» **To do**
Rewrite the whole listing below as a JSON list of strings, with one string for each line and blank lines omitted.

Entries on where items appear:
__________

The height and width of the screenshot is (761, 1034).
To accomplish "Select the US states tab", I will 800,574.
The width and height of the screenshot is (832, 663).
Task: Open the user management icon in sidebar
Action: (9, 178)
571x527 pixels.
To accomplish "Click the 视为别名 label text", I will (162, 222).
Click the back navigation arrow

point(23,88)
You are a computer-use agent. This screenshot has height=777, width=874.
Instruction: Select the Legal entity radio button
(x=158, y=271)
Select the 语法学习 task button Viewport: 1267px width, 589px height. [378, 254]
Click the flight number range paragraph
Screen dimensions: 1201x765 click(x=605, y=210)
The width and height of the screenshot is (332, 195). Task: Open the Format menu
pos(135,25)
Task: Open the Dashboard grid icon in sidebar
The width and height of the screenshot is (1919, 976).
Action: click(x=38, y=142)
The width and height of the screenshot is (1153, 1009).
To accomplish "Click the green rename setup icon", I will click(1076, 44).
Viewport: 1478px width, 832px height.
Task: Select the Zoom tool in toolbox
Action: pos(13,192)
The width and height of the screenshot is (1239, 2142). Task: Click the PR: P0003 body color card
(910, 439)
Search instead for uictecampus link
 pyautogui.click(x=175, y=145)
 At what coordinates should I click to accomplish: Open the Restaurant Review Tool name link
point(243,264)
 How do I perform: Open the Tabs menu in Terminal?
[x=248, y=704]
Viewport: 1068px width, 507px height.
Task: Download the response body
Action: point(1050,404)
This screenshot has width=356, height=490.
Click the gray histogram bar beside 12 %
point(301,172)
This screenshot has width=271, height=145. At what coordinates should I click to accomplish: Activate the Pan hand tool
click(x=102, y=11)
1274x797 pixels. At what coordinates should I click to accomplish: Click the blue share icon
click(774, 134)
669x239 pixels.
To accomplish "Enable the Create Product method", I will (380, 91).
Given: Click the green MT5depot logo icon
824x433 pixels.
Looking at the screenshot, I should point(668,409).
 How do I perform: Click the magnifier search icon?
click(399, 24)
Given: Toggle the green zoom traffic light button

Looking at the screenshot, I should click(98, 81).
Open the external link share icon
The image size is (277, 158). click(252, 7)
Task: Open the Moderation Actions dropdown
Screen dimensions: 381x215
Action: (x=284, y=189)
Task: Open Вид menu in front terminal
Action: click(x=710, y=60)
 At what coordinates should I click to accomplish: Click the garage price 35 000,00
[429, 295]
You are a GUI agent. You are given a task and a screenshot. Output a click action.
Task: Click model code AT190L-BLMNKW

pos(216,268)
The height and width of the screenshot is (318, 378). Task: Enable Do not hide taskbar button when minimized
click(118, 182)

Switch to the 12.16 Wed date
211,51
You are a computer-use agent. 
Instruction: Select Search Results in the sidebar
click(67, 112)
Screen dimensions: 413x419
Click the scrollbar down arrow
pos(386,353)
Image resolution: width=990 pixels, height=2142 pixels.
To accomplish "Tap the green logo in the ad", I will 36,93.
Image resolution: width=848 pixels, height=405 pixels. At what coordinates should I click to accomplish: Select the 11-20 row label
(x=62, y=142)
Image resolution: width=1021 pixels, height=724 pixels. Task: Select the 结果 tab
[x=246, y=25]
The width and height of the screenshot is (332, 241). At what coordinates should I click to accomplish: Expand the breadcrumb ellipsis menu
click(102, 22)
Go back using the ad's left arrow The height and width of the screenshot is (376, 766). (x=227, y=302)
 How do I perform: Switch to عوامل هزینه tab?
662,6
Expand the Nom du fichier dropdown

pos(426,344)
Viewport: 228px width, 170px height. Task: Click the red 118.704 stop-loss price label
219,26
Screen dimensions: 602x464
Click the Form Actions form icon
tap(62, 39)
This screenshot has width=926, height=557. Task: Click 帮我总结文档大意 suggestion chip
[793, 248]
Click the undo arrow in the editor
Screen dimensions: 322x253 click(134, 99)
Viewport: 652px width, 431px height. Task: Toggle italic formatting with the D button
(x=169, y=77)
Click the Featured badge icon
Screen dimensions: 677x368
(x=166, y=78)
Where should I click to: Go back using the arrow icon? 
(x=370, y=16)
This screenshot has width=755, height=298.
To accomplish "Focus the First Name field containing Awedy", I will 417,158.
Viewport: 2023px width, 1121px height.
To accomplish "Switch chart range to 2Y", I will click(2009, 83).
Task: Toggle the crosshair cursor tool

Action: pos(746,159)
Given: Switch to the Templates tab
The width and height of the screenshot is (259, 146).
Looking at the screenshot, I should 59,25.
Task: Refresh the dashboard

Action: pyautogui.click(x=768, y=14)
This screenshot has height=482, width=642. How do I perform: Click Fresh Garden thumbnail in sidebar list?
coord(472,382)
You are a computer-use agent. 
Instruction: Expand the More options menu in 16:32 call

__________

» **The output**
[
  "The height and width of the screenshot is (761, 1034).",
  "To accomplish \"Select the US states tab\", I will 800,574.",
  "The width and height of the screenshot is (832, 663).",
  "Task: Open the user management icon in sidebar",
  "Action: (9, 178)",
  "571x527 pixels.",
  "To accomplish \"Click the 视为别名 label text\", I will (162, 222).",
  "Click the back navigation arrow",
  "point(23,88)",
  "You are a computer-use agent. This screenshot has height=777, width=874.",
  "Instruction: Select the Legal entity radio button",
  "(x=158, y=271)",
  "Select the 语法学习 task button Viewport: 1267px width, 589px height. [378, 254]",
  "Click the flight number range paragraph",
  "Screen dimensions: 1201x765 click(x=605, y=210)",
  "The width and height of the screenshot is (332, 195). Task: Open the Format menu",
  "pos(135,25)",
  "Task: Open the Dashboard grid icon in sidebar",
  "The width and height of the screenshot is (1919, 976).",
  "Action: click(x=38, y=142)",
  "The width and height of the screenshot is (1153, 1009).",
  "To accomplish \"Click the green rename setup icon\", I will click(1076, 44).",
  "Viewport: 1478px width, 832px height.",
  "Task: Select the Zoom tool in toolbox",
  "Action: pos(13,192)",
  "The width and height of the screenshot is (1239, 2142). Task: Click the PR: P0003 body color card",
  "(910, 439)",
  "Search instead for uictecampus link",
  " pyautogui.click(x=175, y=145)",
  " At what coordinates should I click to accomplish: Open the Restaurant Review Tool name link",
  "point(243,264)",
  " How do I perform: Open the Tabs menu in Terminal?",
  "[x=248, y=704]",
  "Viewport: 1068px width, 507px height.",
  "Task: Download the response body",
  "Action: point(1050,404)",
  "This screenshot has width=356, height=490.",
  "Click the gray histogram bar beside 12 %",
  "point(301,172)",
  "This screenshot has width=271, height=145. At what coordinates should I click to accomplish: Activate the Pan hand tool",
  "click(x=102, y=11)",
  "1274x797 pixels. At what coordinates should I click to accomplish: Click the blue share icon",
  "click(774, 134)",
  "669x239 pixels.",
  "To accomplish \"Enable the Create Product method\", I will (380, 91).",
  "Given: Click the green MT5depot logo icon",
  "824x433 pixels.",
  "Looking at the screenshot, I should point(668,409).",
  " How do I perform: Click the magnifier search icon?",
  "click(399, 24)",
  "Given: Toggle the green zoom traffic light button",
  "Looking at the screenshot, I should click(98, 81).",
  "Open the external link share icon",
  "The image size is (277, 158). click(252, 7)",
  "Task: Open the Moderation Actions dropdown",
  "Screen dimensions: 381x215",
  "Action: (x=284, y=189)",
  "Task: Open Вид menu in front terminal",
  "Action: click(x=710, y=60)",
  " At what coordinates should I click to accomplish: Click the garage price 35 000,00",
  "[429, 295]",
  "You are a GUI agent. You are given a task and a screenshot. Output a click action.",
  "Task: Click model code AT190L-BLMNKW",
  "pos(216,268)",
  "The height and width of the screenshot is (318, 378). Task: Enable Do not hide taskbar button when minimized",
  "click(118, 182)",
  "Switch to the 12.16 Wed date",
  "211,51",
  "You are a computer-use agent. ",
  "Instruction: Select Search Results in the sidebar",
  "click(67, 112)",
  "Screen dimensions: 413x419",
  "Click the scrollbar down arrow",
  "pos(386,353)",
  "Image resolution: width=990 pixels, height=2142 pixels.",
  "To accomplish \"Tap the green logo in the ad\", I will 36,93.",
  "Image resolution: width=848 pixels, height=405 pixels. At what coordinates should I click to accomplish: Select the 11-20 row label",
  "(x=62, y=142)",
  "Image resolution: width=1021 pixels, height=724 pixels. Task: Select the 结果 tab",
  "[x=246, y=25]",
  "The width and height of the screenshot is (332, 241). At what coordinates should I click to accomplish: Expand the breadcrumb ellipsis menu",
  "click(102, 22)",
  "Go back using the ad's left arrow The height and width of the screenshot is (376, 766). (x=227, y=302)",
  " How do I perform: Switch to عوامل هزینه tab?",
  "662,6",
  "Expand the Nom du fichier dropdown",
  "pos(426,344)",
  "Viewport: 228px width, 170px height. Task: Click the red 118.704 stop-loss price label",
  "219,26",
  "Screen dimensions: 602x464",
  "Click the Form Actions form icon",
  "tap(62, 39)",
  "This screenshot has width=926, height=557. Task: Click 帮我总结文档大意 suggestion chip",
  "[793, 248]",
  "Click the undo arrow in the editor",
  "Screen dimensions: 322x253 click(134, 99)",
  "Viewport: 652px width, 431px height. Task: Toggle italic formatting with the D button",
  "(x=169, y=77)",
  "Click the Featured badge icon",
  "Screen dimensions: 677x368",
  "(x=166, y=78)",
  "Where should I click to: Go back using the arrow icon? ",
  "(x=370, y=16)",
  "This screenshot has width=755, height=298.",
  "To accomplish \"Focus the First Name field containing Awedy\", I will 417,158.",
  "Viewport: 2023px width, 1121px height.",
  "To accomplish \"Switch chart range to 2Y\", I will click(2009, 83).",
  "Task: Toggle the crosshair cursor tool",
  "Action: pos(746,159)",
  "Given: Switch to the Templates tab",
  "The width and height of the screenshot is (259, 146).",
  "Looking at the screenshot, I should 59,25.",
  "Task: Refresh the dashboard",
  "Action: pyautogui.click(x=768, y=14)",
  "This screenshot has height=482, width=642. How do I perform: Click Fresh Garden thumbnail in sidebar list?",
  "coord(472,382)",
  "You are a computer-use agent. ",
  "Instruction: Expand the More options menu in 16:32 call"
]